The key to making this month’s Exercise work isn’t to know when a word stops, but when the separator characters stop. That’s because words aren’t always separated by single characters.
My solution builds upon the second code example presented in the June 1 Lesson. In fact, the only major change is the addition of the count variable, which tallies the characters in a word:
#include <stdio.h>
#include <ctype.h>
int main()
{
char string[] = "Training is everything. The peach was once a bitter almond; cauliflower is nothing but cabbage with a college education.\nMark Twain\n";
int count,x,y;
x = count = 0;
while( string[x] )
{
switch( string[x] )
{
case ' ':
case '.':
case ',':
case '!':
case '?':
case ';':
case ':':
case '\n':
printf(" %d\n",count);
count = 0;
y = 1;
while(string[x+y])
{
if( !isalpha(string[x+y]) )
y++;
else
break;
}
x+=y;
default:
count++;
putchar( string[x] );
}
x++;
}
return(0);
}
Variable count is initialized to zero, along with variable x, at Line 9.
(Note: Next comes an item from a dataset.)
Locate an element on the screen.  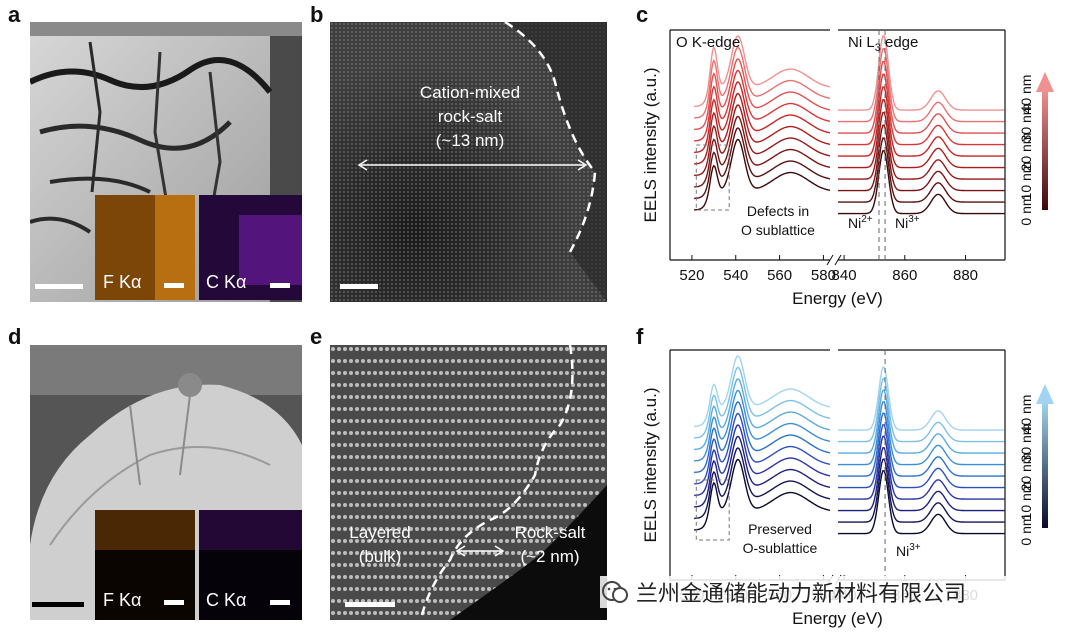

In the switch-case structure, if a separator character isn’t encountered, the default condition reigns, and the count variable is incremented (Line 34).
The separator character triggers the count variable to be output at Line 22. Its value is reset to zero (Line 23), and the code loops until the start of the next alphabetic character.
My solution works well on the sample string. In the wild, if this code is run on a word that begins with a number, the results are inaccurate. The code can be modified to deal with such a situation, as well as handle quoted text and other possibilities. If you want to make such modifications, feel free to do so.
I hope your solution met with success and successfully output the word length values. Keep in mind that your solution need not look exactly like mine. As long as the code compiles with no errors or warnings, the output is accurate and looks good, and you’re satisfied, congratulations.